:: Passage to read ::
#####

Produce and floral marketers are drawn to the new, the trendy and the growth areas. What excites us less are barriers preventing us from seizing the opportunities for growth. They generate less attention and often get shorter shrift from senior management because they are less exciting. But they are no less critical.
Three elements are vital to maintaining a healthy produce or floral supply chain. The first is the products themselves. The second is getting the products moved from point A to point B. And the third is information about those products: where they came from, when and from whom they were received, where they are and who bought them.
I see two major areas where barriers exist between the industry’s increasing ability to grow products anywhere and our desire to have them consumed everywhere: The first centers on transportation, the second on sharing our product information. We’ll address the transportation barrier in another column.
Today, being a market leader is as much about what you know as what you grow. The past year has only reinforced that belief, particularly as food safety concerns arise.
The most fundamental cause of industry inefficiency is “bad or inconsistent data.” The end result is mis-shipments, invoice deductions, inaccurate inventory management and strained customer relations.
Knowledge-based on better information will be the defining competitive factor for industry market leaders — both the information we have about a product’s attributes and benefits and the information we’ll share with our trading partners about its origin, growing conditions, quality, harvest or processing date, etc. Sharing that information through the supply chain is essential. And that sharing must be automated and must happen electronically using standard descriptions.
PMA created a Technology and Standards Council in 2005. Led by Jeff Patterson of BJ’s Wholesale Club and Alan Newton of Duda, the Council is helping PMA identify and provide solutions to the critical technology issues facing us. At its December meeting in Dallas, the consensus was that our industry must get more companies to understand and use the appropriate data standards.

#####

:: Provided records ::

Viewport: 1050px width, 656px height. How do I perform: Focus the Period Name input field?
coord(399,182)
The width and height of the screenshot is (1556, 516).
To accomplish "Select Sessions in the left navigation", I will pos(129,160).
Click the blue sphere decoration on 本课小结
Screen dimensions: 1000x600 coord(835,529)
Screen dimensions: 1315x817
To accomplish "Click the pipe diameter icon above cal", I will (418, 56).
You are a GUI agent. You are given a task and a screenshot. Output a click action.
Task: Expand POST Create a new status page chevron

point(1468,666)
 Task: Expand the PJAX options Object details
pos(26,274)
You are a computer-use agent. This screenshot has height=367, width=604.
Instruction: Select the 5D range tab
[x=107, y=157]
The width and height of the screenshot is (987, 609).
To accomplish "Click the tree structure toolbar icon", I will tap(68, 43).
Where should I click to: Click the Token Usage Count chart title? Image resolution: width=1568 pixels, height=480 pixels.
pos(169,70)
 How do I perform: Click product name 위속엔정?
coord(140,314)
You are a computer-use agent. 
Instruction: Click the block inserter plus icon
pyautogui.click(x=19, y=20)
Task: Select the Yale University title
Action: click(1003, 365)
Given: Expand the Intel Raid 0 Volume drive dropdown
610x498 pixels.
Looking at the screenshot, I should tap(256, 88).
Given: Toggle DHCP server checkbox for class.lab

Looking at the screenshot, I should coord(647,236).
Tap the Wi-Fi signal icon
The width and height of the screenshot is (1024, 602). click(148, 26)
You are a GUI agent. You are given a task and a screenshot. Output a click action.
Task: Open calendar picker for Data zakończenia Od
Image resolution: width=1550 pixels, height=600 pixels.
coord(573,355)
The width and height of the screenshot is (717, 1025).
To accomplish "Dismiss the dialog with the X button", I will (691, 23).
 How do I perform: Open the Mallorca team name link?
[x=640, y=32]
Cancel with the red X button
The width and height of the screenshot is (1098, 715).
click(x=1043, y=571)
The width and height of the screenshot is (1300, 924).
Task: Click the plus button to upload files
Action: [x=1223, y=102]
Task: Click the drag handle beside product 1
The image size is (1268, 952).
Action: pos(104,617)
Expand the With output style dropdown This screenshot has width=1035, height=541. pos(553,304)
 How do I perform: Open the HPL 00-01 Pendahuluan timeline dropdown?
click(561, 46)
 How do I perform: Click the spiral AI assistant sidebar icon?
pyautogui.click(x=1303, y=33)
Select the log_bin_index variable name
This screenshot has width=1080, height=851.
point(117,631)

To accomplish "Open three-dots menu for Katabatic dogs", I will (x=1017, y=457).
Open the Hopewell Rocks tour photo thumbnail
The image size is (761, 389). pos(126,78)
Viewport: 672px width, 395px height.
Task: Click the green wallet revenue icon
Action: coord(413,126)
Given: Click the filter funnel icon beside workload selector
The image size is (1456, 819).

#####

:: To do ::
1. Reproduce the part of the column on produce supply chains starting at "Three elements are" and ending at "safety concerns arise.".
2. Answer these questions from the column on produce supply chains:
(a) In what year did PMA create its Technology and Standards Council?
(b) What does the column name as the most fundamental cause of industry inefficiency?
(c) In what city did the Council hold its December meeting?
3. Carry the column on produce supply chains forward from its final sentence.

:: Results for each task ::
1.
Three elements are vital to maintaining a healthy produce or floral supply chain. The first is the products themselves. The second is getting the products moved from point A to point B. And the third is information about those products: where they came from, when and from whom they were received, where they are and who bought them.
I see two major areas where barriers exist between the industry’s increasing ability to grow products anywhere and our desire to have them consumed everywhere: The first centers on transportation, the second on sharing our product information. We’ll address the transportation barrier in another column.
Today, being a market leader is as much about what you know as what you grow. The past year has only reinforced that belief, particularly as food safety concerns arise.

2.
(a) 2005
(b) Bad or inconsistent data
(c) Dallas

3.
PMA’s recent research examines where the industry stands in using standards to identify products at three levels of packaging: pallet, case, and item. The responses were measured against the standards prescribed by GS1 (the successor to the Uniform Code Council) for pallet and case levels. These are the de facto product identification standards used in North America and 102 other countries by more than 1.2 million companies.
At the pallet level, the survey included questions on the use of the SSCC-18 number used to identify pallets and a critical element in the efficient application of electronic commerce, traceability best practices, bar coding and radio frequency identification (RFID). At the case level, the survey asked about the use of the GTIN numbering standard, the key element in almost every identification initiative currently used in the food industry.
The results of the survey, which was conducted by Opinion Dynamics Corporation on PMA’s behalf and included grower/shippers and retailers of all sizes, reinforced my belief that we have a long way to go.
We did not attempt to differentiate respondents by company size so this is a snapshot of the industry. This was a baseline study of how many companies are — and are not — using the standard codes mentioned above. It does not show what percentage of industry volume is shipped using these standards.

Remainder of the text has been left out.